+++ Quoted text +++

Friday, August 22nd, 2008

Kinda long story but gotta explain fo’ get da “feeling” - I’ll try and “jet” it along…

As I was warming up da bike last Friday ready to go home from work, I geared up and saddled da seat. (Funny, how come I can touch da ground now?) Hmmm. Balance da bike upright. (Eh! How come BOTH feet can touch da ground now?!) Take a look at da rear tire….

Flat. Sheesh kabobs! Supposed to be Feel Good Friday!

Wassap Wit Dat!

So I inspect da tire. Nothing. Roll it forward, check it out. Nothin’. Wat, some punk wen rock plug my tire? Nope. Some fricka’ wen jus’ let out da air? (no trust cause had my bicycle stolen last year and my bike pump stolen a few months ago). Maybe.

Wat I goin’ do now? I no like call Da Wife (who went home real early cause she had some comp time) fo’ come all da way back into town through traffic jus’ fo bring all my tools in da truck. I wondah if I can make it to Lex Brodie’s? All I need is air fo’ now.

Vrrrrooooom. No can.

A couple co-workers pull by and ask if I need help or a ride.

“Nah. Can handle.”

So I’m thinking thinking thinking. Oh! Lexus next door should have a portable air compressor. Walk on ovah and ask one if they get one. Da guy behind da desk nevah seem too interested. Den I hear one voice behind a wall.

+++

Brief A:
Repeat the flat tire story word for word, between "Flat. Sheesh kabobs! Supposed" and "months ago). Maybe.", inclusive.
Brief B:
List every remark that the flat tire story puts in parentheses.
Brief C:
Using the flat tire story, give a short reply to each:
(i) On what day of the week did the narrator find the flat tire?
(ii) Why had Da Wife gone home early?
(iii) What did the narrator think the Lexus place next door should have?
Use only the flat tire story to respond, with no outside knowledge.

+++ Material provided +++

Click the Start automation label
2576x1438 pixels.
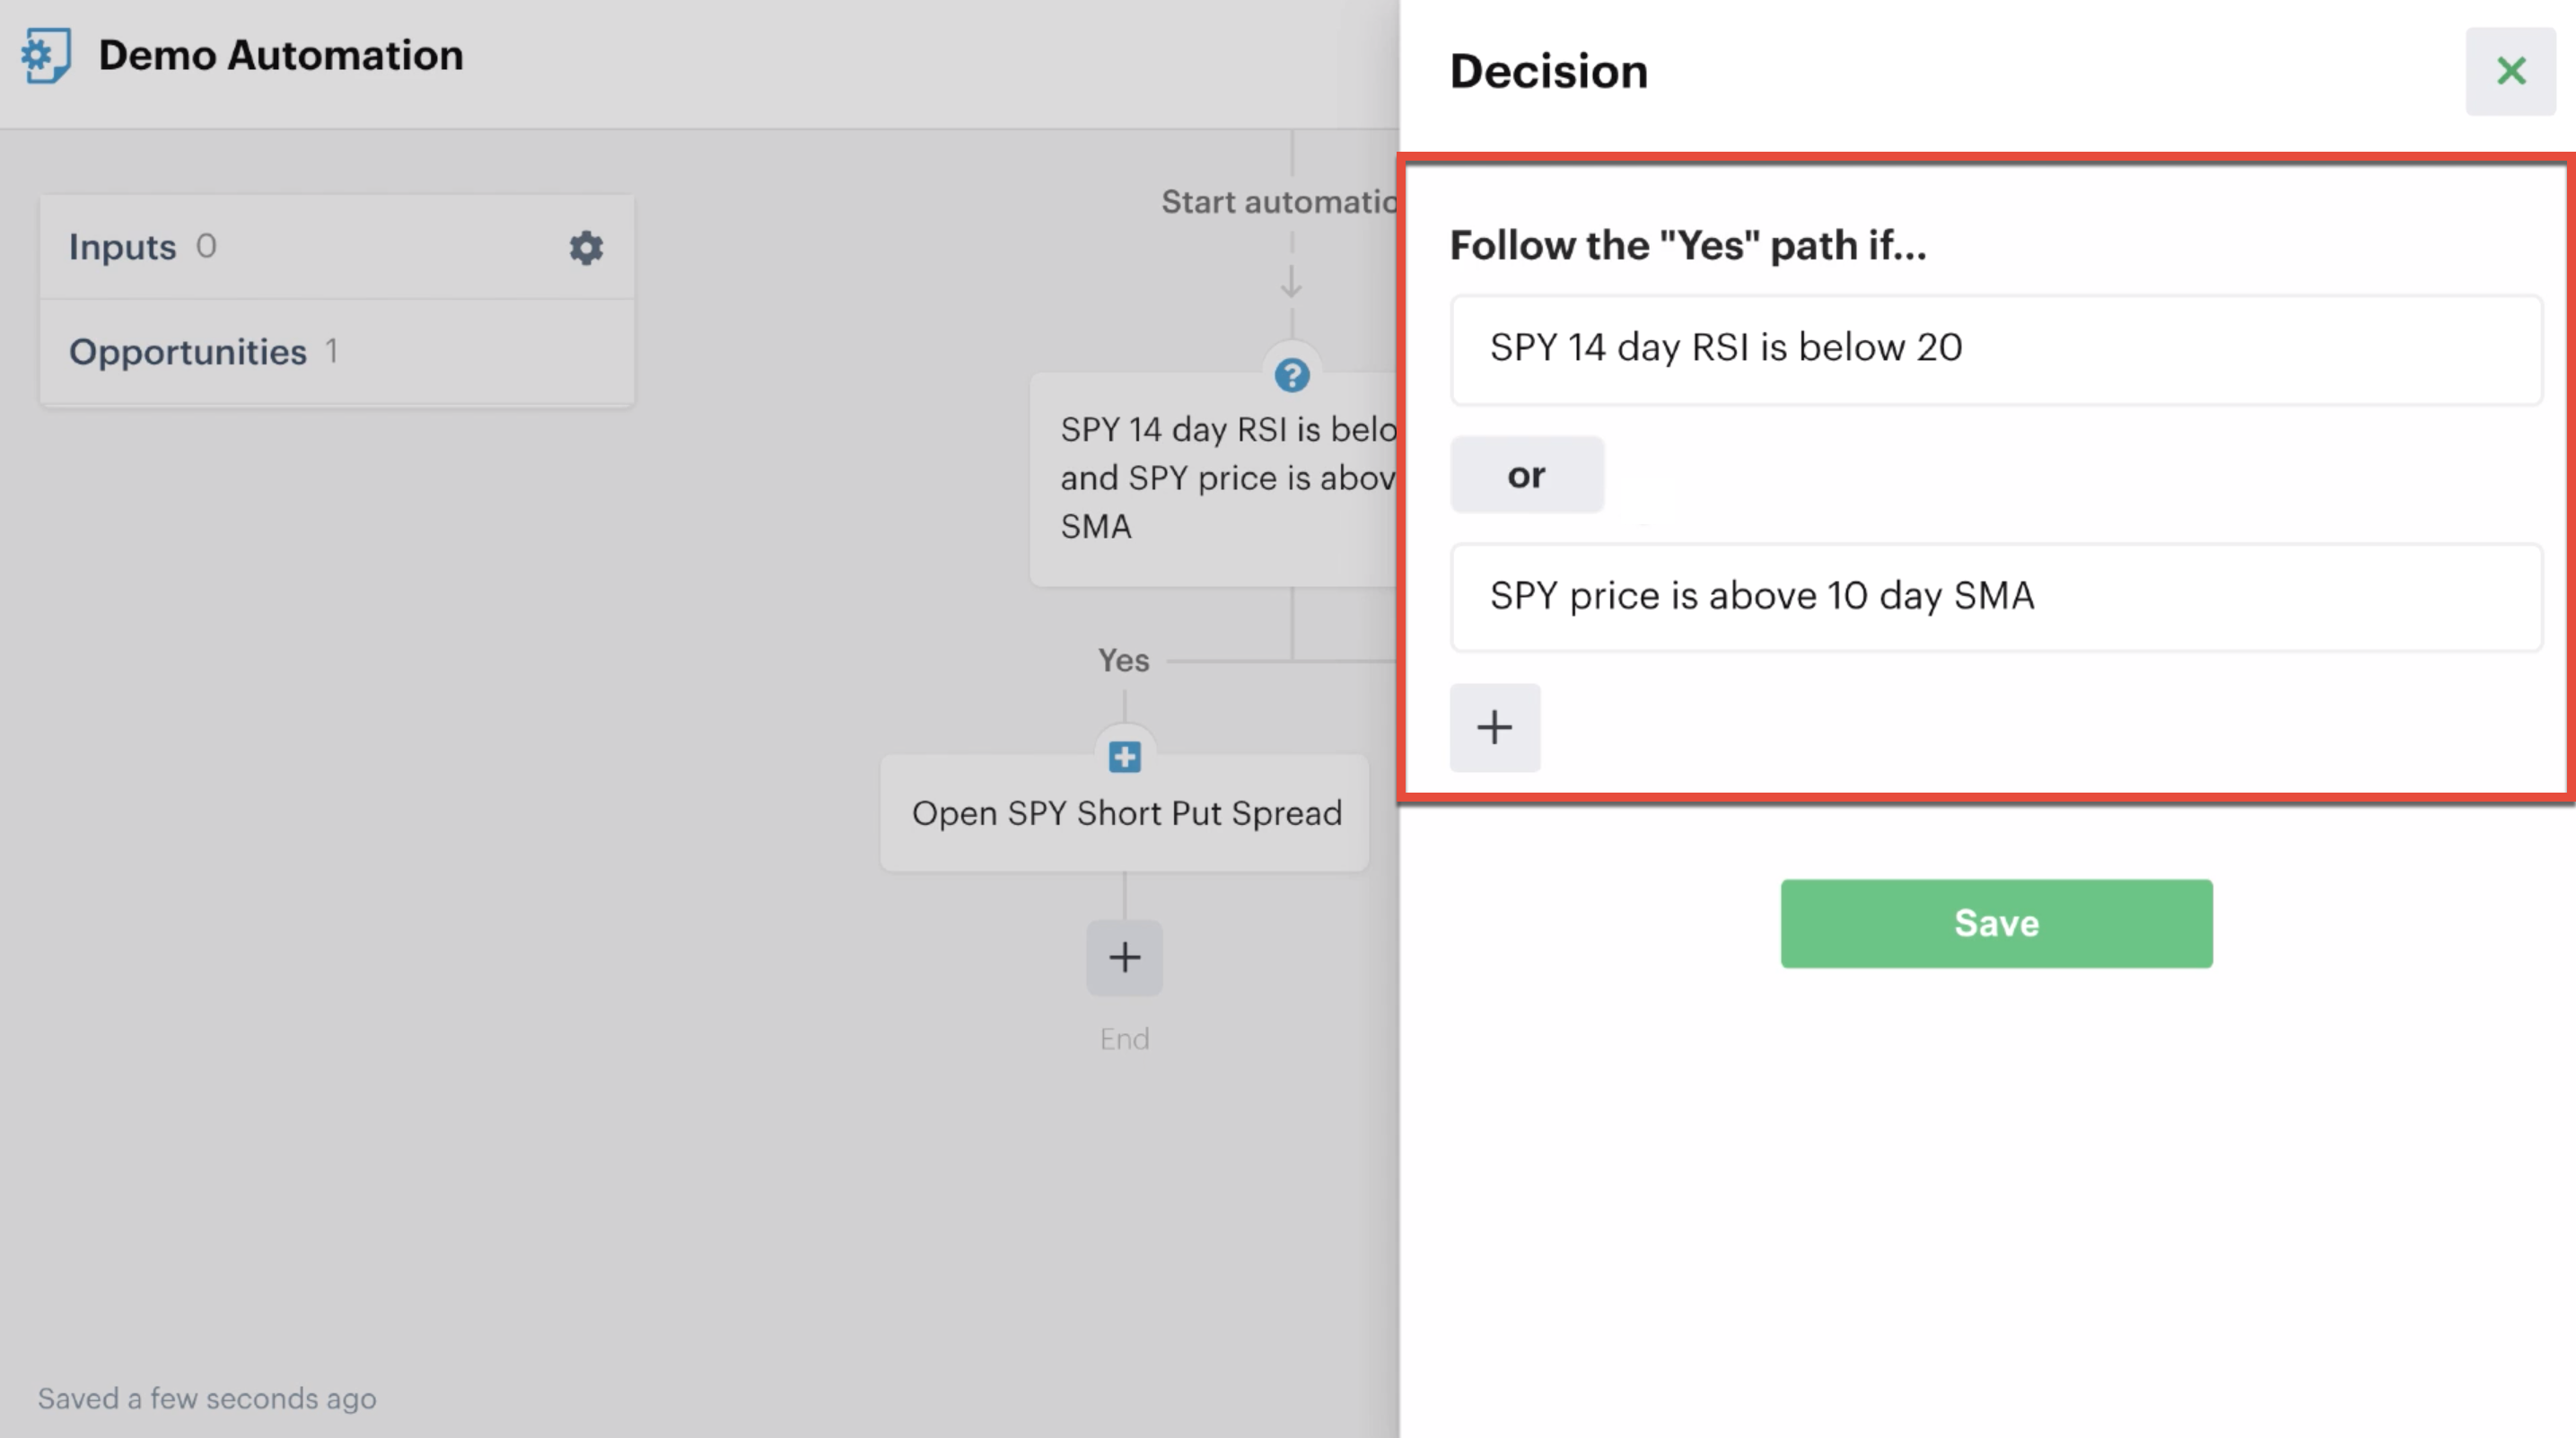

+++

Exercise output A:
Flat. Sheesh kabobs! Supposed to be Feel Good Friday!

Wassap Wit Dat!

So I inspect da tire. Nothing. Roll it forward, check it out. Nothin’. Wat, some punk wen rock plug my tire? Nope. Some fricka’ wen jus’ let out da air? (no trust cause had my bicycle stolen last year and my bike pump stolen a few months ago). Maybe.

Exercise output B:
- Funny, how come I can touch da ground now?
- Eh! How come BOTH feet can touch da ground now?!
- no trust cause had my bicycle stolen last year and my bike pump stolen a few months ago
- who went home real early cause she had some comp time

Exercise output C:
(i) Friday
(ii) She had some comp time.
(iii) A portable air compressor